START Extracted entries
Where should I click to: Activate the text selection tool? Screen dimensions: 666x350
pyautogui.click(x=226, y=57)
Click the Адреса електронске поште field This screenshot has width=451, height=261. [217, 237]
END Extracted entries
START Extracted entries
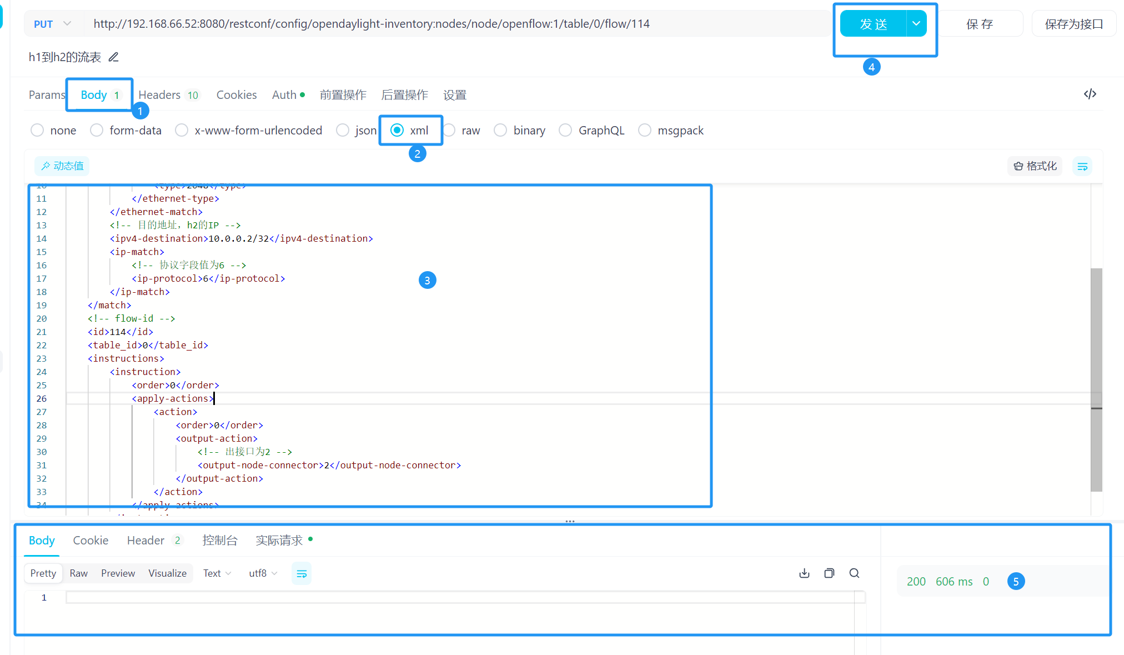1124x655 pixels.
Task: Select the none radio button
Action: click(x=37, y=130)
END Extracted entries
- **What the task asks**:
Which lines run from the one holding "Where should I" through the one holding "Click the Адреса" in the records above? Repeat them exactly, both included, and nothing more.

- **Result of the task**:
Where should I click to: Activate the text selection tool? Screen dimensions: 666x350
pyautogui.click(x=226, y=57)
Click the Адреса електронске поште field This screenshot has width=451, height=261. [217, 237]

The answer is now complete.